After the revelation, Shiva escapes from the accident along with Punarvasu, which is orchested by Daali and his gang after finding out that Shiva is behind the murders. They reside with Shiva's senior ACP Ramachandra. Daali tracks down Shiva and hires an hitman to finish him, however in turn of events, Ramachandra gets killed. Shiva kills the hitman and heads to Daali's birthday bash where a final showdown ensues between Shiva and Daali as the two are powerful against each other. Shiva kills Daali, thus avenging Panchami's death and heads to investigate another case.

Cast
 Shiva Rajkumar as ACP Shivakumar 
 Bhavana as Panchami, Shiva's fiancée 
 Manvitha as Punarvasu, Panchami's younger sister
 Dhananjay as Daali aka Nimbe
 Devaraj as ACP Ramachandra, Shiva's mentor
 Vasishta N. Simha as Chittaranjan "Chitte"
 Sudhi as Cockroach, Daali's brother
 Sachidananda Sachu as Don Uncle aka Narayanaswamy
 Devanatha as Baby Krishna
 Poornachandra Mysuru as Jaamoon Ravi
 Anitha Bhat as Daali's girlfriend  
 Triveni Rao as Constable Saroja
 Rockline Sudhakar as Subbi aka Saahiti
 Dileep as Dileepa
 Satyanarayana as Constable Satyanna
 M. N. Lakshmi Devi as Shiva's grandmother

Production

Filming
On 3 November 2015 an article was published with an announcement that after the success of the crime drama film Kaddipudi in 2013, director Soori would again collaborate with actor Shiva Rajkumar for an action film titled Tagaru. However, it was reported that the film would go on floors only after both of them complete their pending projects. On 22 August 2016, the film was officially launched in Bangalore with all the lead cast being finalized. The first schedule was wrapped up on 26 November 2016. The second schedule began on 12 December and was held in Mysore, Udupi, Gokarna and other coastal areas. From 3 March 2017, the third schedule was filmed with actress Bhavana joining the team.
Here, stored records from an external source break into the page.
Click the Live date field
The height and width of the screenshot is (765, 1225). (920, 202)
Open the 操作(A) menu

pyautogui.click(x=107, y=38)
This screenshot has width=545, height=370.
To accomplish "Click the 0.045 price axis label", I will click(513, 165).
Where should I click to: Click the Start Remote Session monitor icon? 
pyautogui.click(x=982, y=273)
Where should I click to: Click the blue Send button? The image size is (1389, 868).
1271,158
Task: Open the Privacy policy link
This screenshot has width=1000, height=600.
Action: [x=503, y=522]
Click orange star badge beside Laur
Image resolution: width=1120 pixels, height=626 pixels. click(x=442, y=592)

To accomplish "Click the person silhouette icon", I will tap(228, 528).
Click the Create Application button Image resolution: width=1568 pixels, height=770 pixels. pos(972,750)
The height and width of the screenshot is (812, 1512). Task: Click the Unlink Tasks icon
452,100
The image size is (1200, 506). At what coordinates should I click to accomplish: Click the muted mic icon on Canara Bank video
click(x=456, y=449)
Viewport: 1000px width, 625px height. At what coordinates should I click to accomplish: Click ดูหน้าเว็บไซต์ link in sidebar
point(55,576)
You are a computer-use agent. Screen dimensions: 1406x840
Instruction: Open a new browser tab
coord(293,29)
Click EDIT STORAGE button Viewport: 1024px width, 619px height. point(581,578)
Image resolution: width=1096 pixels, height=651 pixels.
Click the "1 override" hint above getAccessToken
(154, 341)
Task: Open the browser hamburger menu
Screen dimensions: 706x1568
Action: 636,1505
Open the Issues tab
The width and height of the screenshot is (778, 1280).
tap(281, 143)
The first schedule was held in and around Bangalore and Tumkur while the second schedule scenes were canned at Mysore, Mangalore and other coastal belt regions of Karnataka.

Casting
After finalizing Shiva Rajkumar to play the lead role, producer K. P. Srikanth, a former associate of Kanakapura Srinivas, took up the project to finance. This film marks his second independent film after Shiva which was directed by Om Prakash Rao. Actress Manvitha Harish was selected to play the female lead, marking her second association with Soori after the successful Kendasampige (2015). Later actors Dhananjay and Vasishta N. Simha were signed for antagonist roles. Dhananjay's hairstyle was modified to suit the role. During the third schedule of the shooting, actress Bhavana was signed to play another pivotal character. Veteran actor Devaraj was signed in to play the key supporting character.

Soundtrack

Charan Raj has been signed to compose the score and songs for the film. The lyrics for the songs are written by V. Nagendra Prasad, Yogaraj Bhat and Jayanth Kaikini.

Release 
It was reported that for the first time ever, multiplexes across the state of Karnataka are seeing standees of an actor draped in garlands of flowers and money. Outside Karnataka, the film released in Mumbai, Thane, Pune, Sangli, Dudhani, Miraj, Chennai, Coimbatore, Delhi, Hyderabad, Kolkata, Ahmedabad, Chandigarh, Goa and Kasargod. Tagaru was reported to have emerged as the biggest ever Kannada film in the opening weekend outside Karnataka by grossing  in 3 days. The movie was also reported to be the first Kannada movie to be released in both Kenya and Japan

Reception

Critical Reception

Tagaru received positive reviews from critics and audience.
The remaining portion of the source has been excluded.